## Instructions for the task
From the line containing "The height and width of the screenshot is (825, 1456)." through the last line below, copy every line exactly, leaving out the pictures.

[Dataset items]
-- Opening Marker --
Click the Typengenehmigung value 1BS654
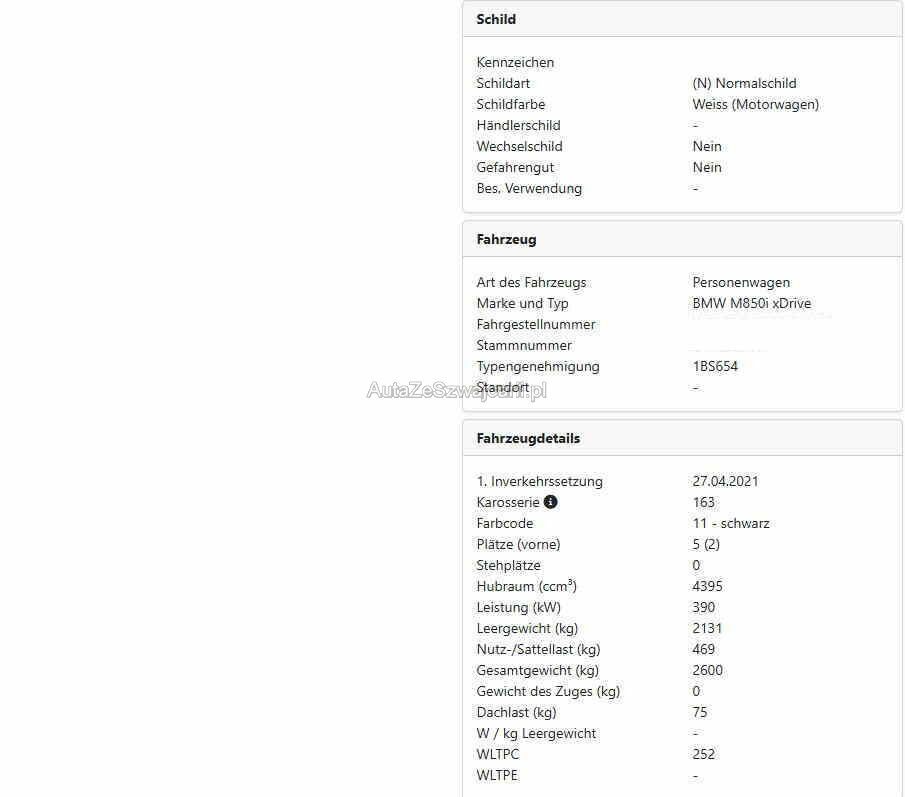 (x=715, y=366)
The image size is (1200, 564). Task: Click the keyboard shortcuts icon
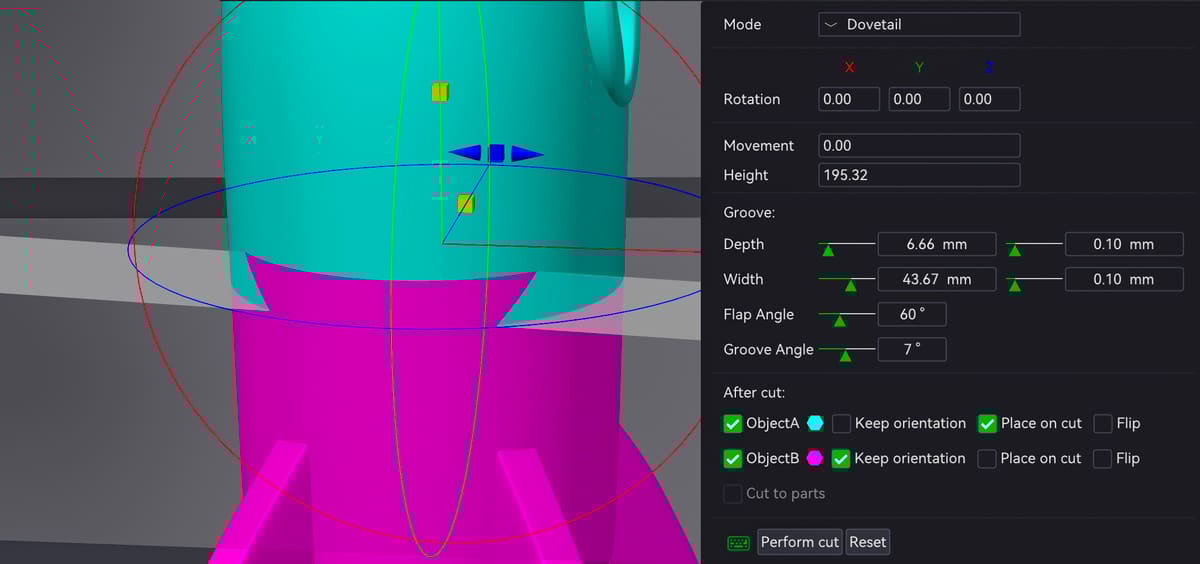tap(738, 542)
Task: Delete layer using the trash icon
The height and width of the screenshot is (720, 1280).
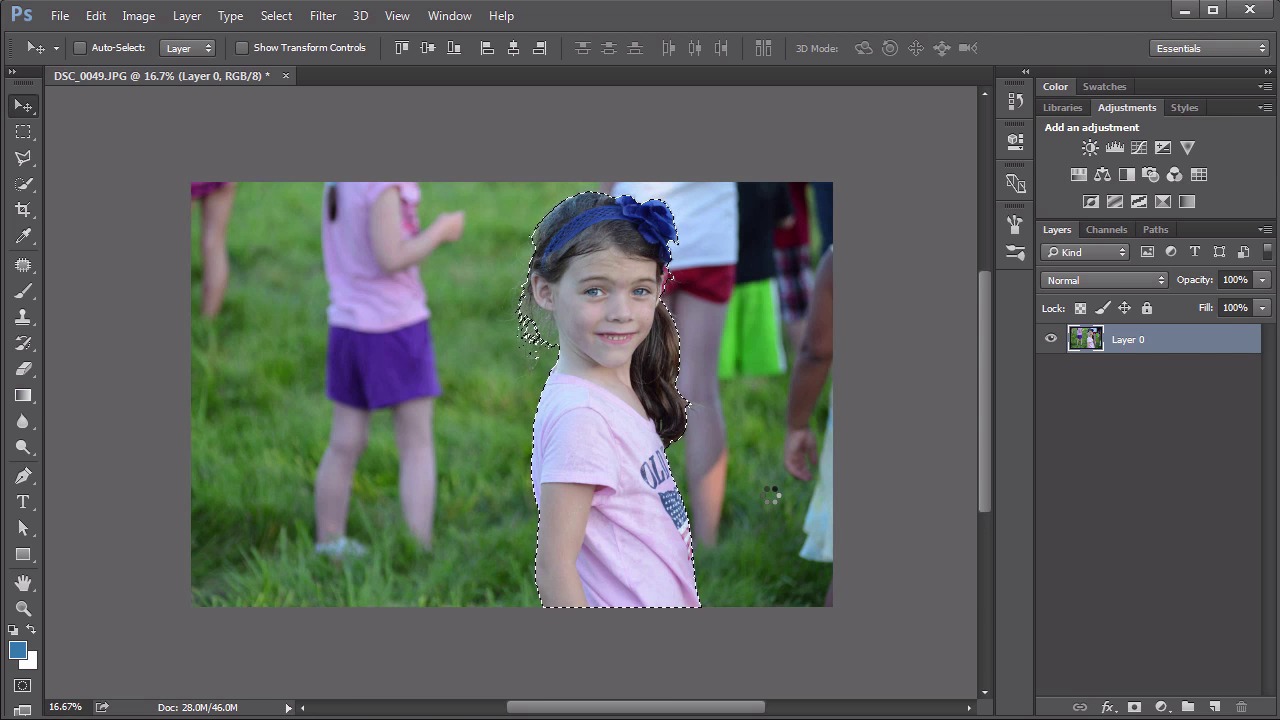Action: pyautogui.click(x=1241, y=707)
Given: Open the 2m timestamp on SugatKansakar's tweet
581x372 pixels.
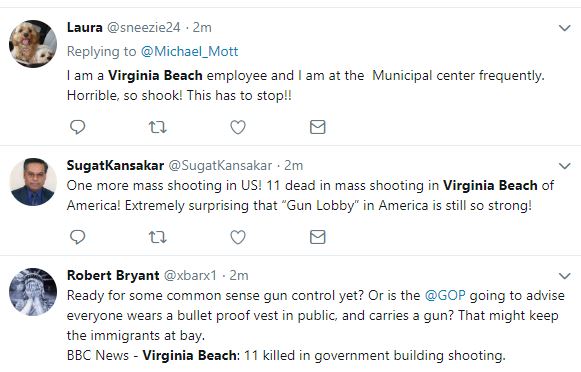Looking at the screenshot, I should pos(293,165).
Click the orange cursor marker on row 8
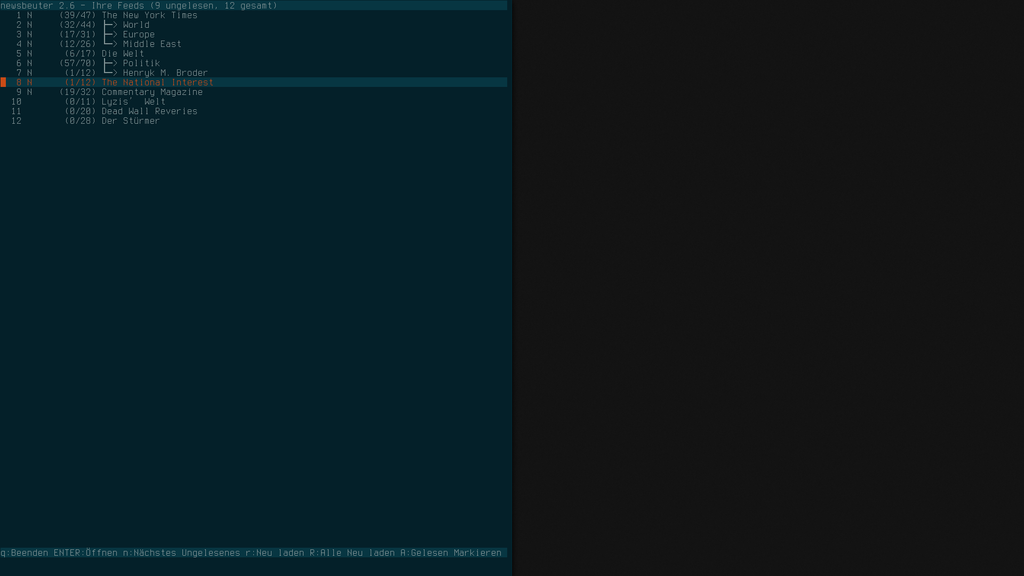Screen dimensions: 1024x576 click(3, 82)
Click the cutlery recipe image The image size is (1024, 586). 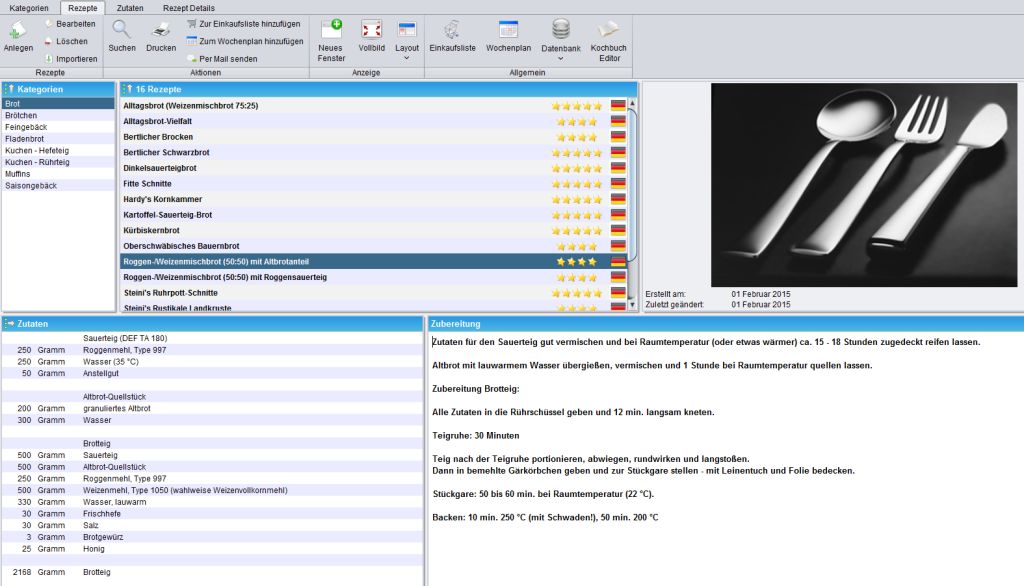pyautogui.click(x=863, y=185)
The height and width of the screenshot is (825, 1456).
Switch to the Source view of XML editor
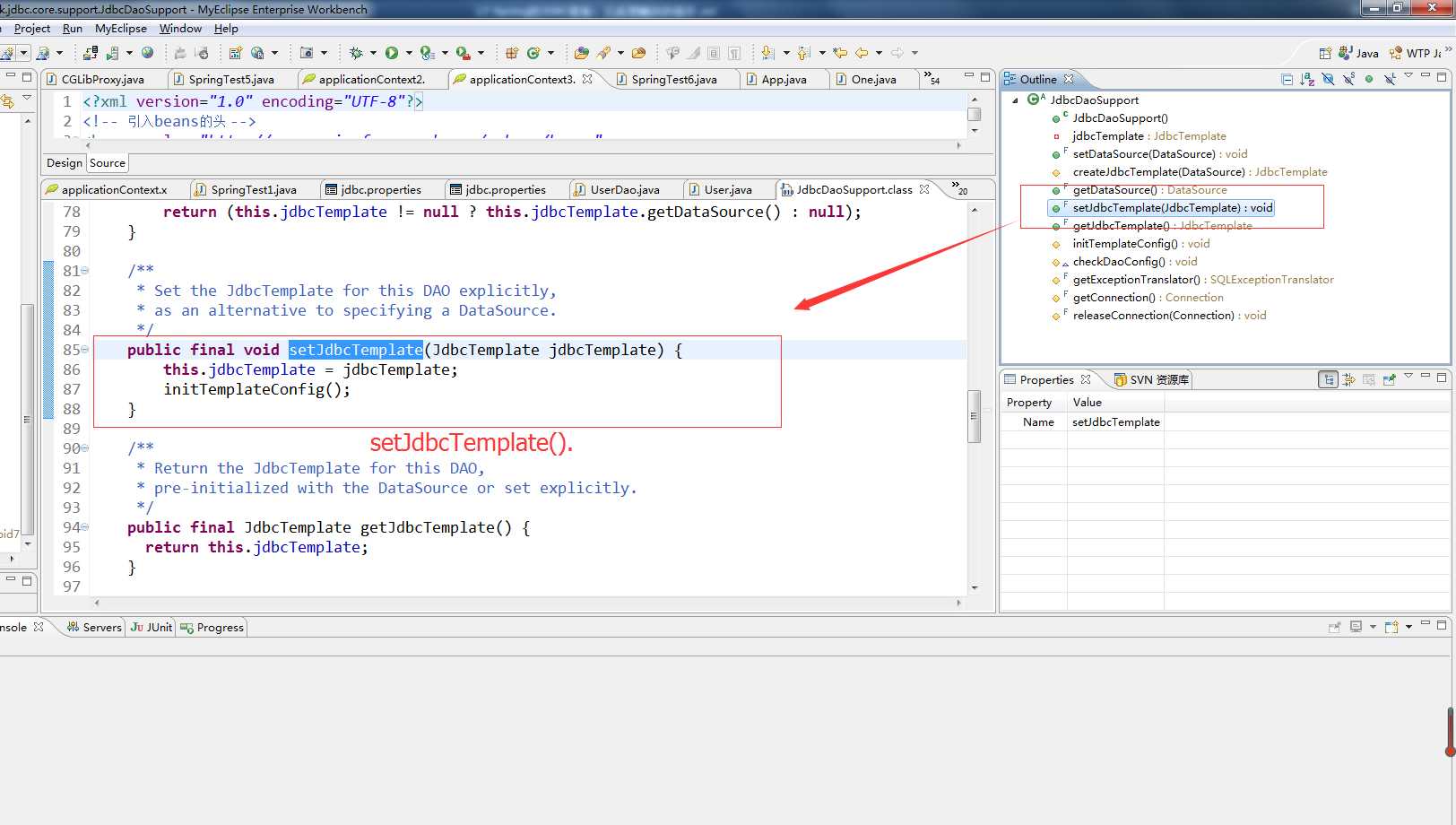(x=108, y=163)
-- Closing Marker --
## Output for this task
The height and width of the screenshot is (825, 1456).
Switch to the Source view of XML editor
(x=108, y=163)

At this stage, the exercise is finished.